Set problem a:
In the listing, starting with the line that contains "For every named" and going on through the line that contains "UNDERGRADUATE STUDIES (125, 360)", switch "RESEARCH" to "SCHOLARSHIP" and write those lines out again with everything else unchanged.

### Source excerpt ###

The UN refugee agency has said the number of Syrian refugees in Lebanon now exceeds one million, leaving the small host country’s resources depleted and at a "breaking point." Half of the refugees are children.

Syrian refugees in Lebanon
Image: picture alliance/AP Photo

The UNHCR said on Thursday that Lebanon had the world's "highest per capita concentration of refugees" and urgently needed boosts in funding.

A current humanitarian aid appeal for Lebanon was only 13 percent funded, the agency said, adding that 2,500 new refugees entered Lebanon daily – more than one person per minute.

United Nations High Commissioner for Refugees Antonio Guterres said the impact on Lebanon – a small country of 4.5 million people – was "staggering."

The influx had severely stretched Lebanon's health and education sectors as well as its electricity, water and sanitation services. Lebanon had shown "striking generosity" but was "struggling to cope," he said.

Children make up half

Half of the Syrian refugees - living in tented settlements and makeshift shelters (pictured) in Lebanon - are children, according to the UNHCR. Only around 100,000 of them are attending public schools.

The majority of school-aged Syrian refugees in Lebanon lacked schooling, with many forced to work. Girls were often off married young.

Fiery protest

In Beirut, UNHCR regional representative Ninette Kelley said the self-immolation by a Syrian refugee mother in Lebanon last week was a "telling reminder of the consequences of the Syrian emergency."

Mariam al-Khawli is being treated for 70 percent burns to her body after an unexplained cut in aid funding to her family, including her disabled husband and three children suffering from blood ailments.

Khawli told Reuters Wednesday: "We got hungry … but they burned my heart before they burned my body. They burned my heart from the inside."

Kelley said UN teams in Lebanon gave aid to the most vulnerable first and made regular checks on families who were not covered.

### Data supplied ###

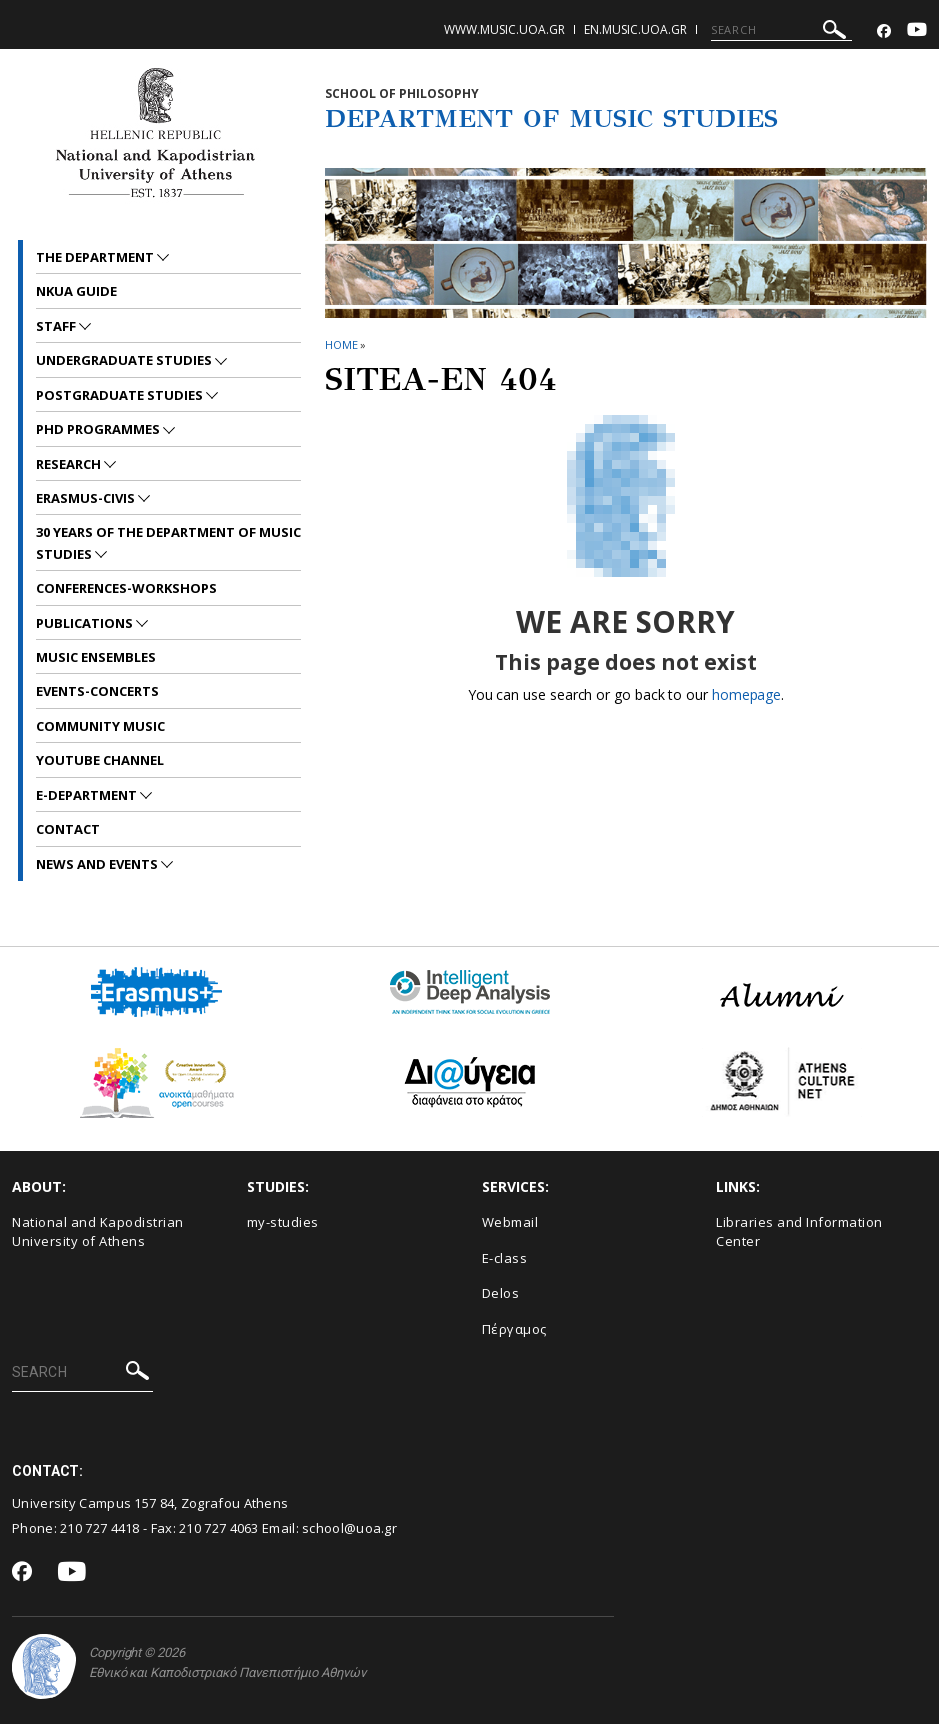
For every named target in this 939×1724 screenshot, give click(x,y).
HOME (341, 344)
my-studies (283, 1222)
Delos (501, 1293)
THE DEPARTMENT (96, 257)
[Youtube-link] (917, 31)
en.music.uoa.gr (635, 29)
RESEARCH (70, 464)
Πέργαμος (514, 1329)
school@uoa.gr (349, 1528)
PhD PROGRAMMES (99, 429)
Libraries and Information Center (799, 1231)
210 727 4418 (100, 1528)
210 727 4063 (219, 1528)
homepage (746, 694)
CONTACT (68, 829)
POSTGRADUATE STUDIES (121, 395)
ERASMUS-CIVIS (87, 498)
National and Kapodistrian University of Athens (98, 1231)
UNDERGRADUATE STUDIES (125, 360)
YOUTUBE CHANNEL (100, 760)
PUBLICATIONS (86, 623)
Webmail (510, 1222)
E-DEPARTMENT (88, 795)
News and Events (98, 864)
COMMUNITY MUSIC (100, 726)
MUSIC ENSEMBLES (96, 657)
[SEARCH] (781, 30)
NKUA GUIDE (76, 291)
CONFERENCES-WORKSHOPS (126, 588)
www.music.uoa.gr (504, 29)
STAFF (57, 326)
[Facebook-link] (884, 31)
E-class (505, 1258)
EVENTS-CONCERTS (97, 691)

###
### Data supplied ###

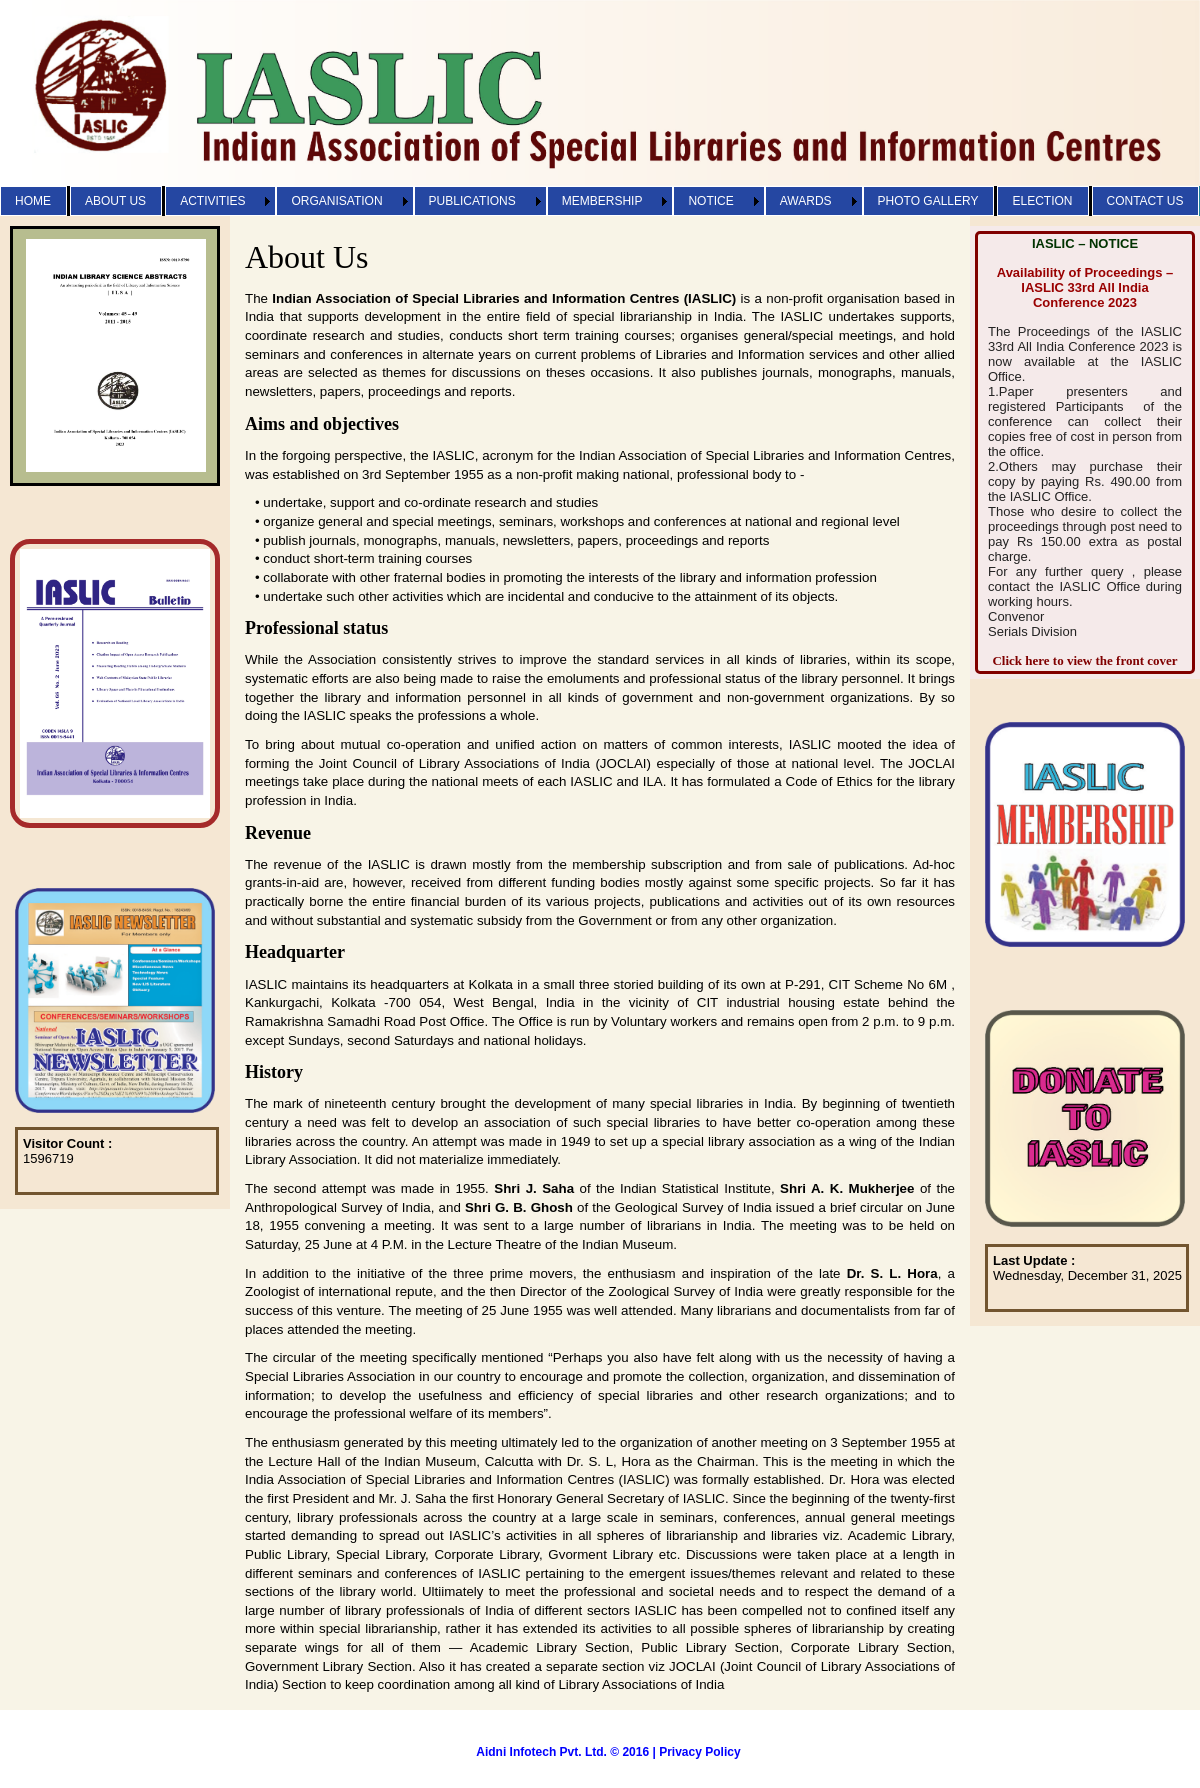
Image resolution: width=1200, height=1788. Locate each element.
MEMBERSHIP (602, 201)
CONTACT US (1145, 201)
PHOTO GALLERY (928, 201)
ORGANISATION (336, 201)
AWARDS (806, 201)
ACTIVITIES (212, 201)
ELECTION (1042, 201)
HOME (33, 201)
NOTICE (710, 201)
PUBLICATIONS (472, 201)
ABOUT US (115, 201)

###
### Data supplied ###

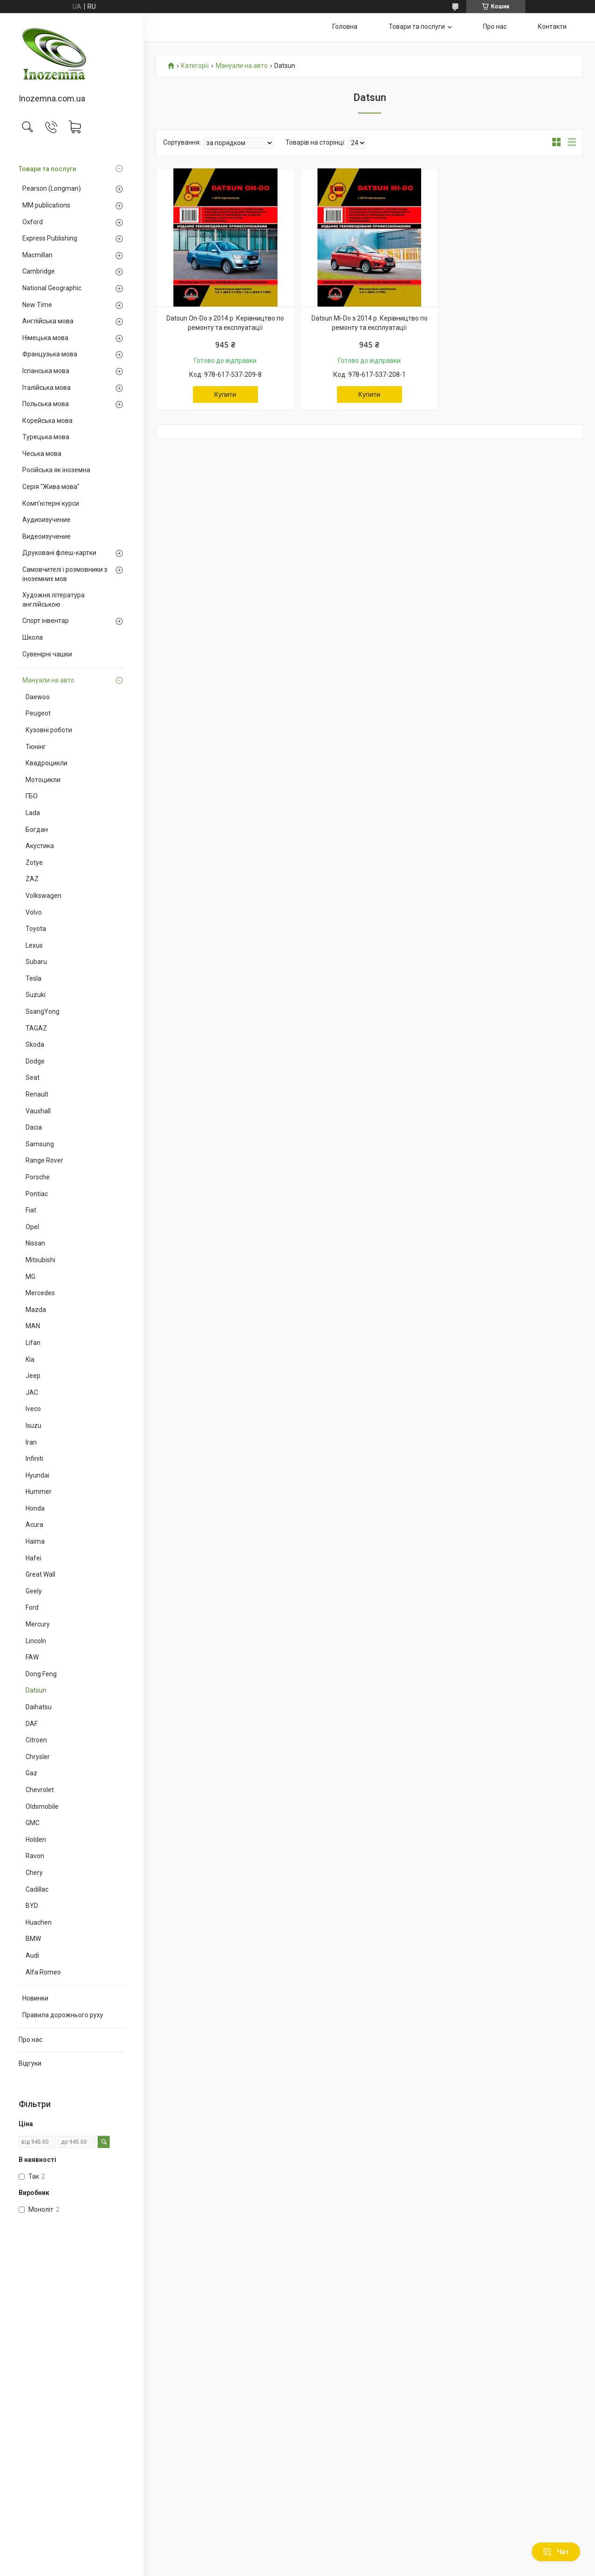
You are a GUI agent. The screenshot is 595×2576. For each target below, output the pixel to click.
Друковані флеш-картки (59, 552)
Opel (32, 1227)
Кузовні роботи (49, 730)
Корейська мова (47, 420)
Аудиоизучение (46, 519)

###

Set problem b:
Name every Lebanese sector or service that the article on Syrian refugees in Lebanon says the influx severely stretched.

Final answer a:
For every named target in this 939×1724 screenshot, give click(x,y).
HOME (341, 344)
my-studies (283, 1222)
Delos (501, 1293)
THE DEPARTMENT (96, 257)
[Youtube-link] (917, 31)
en.music.uoa.gr (635, 29)
SCHOLARSHIP (70, 464)
Πέργαμος (514, 1329)
school@uoa.gr (349, 1528)
PhD PROGRAMMES (99, 429)
Libraries and Information Center (799, 1231)
210 727 4418 (100, 1528)
210 727 4063 (219, 1528)
homepage (746, 694)
CONTACT (68, 829)
POSTGRADUATE STUDIES (121, 395)
ERASMUS-CIVIS (87, 498)
National and Kapodistrian University of Athens (98, 1231)
UNDERGRADUATE STUDIES (125, 360)

Final answer b:
Health, education, electricity, water, sanitation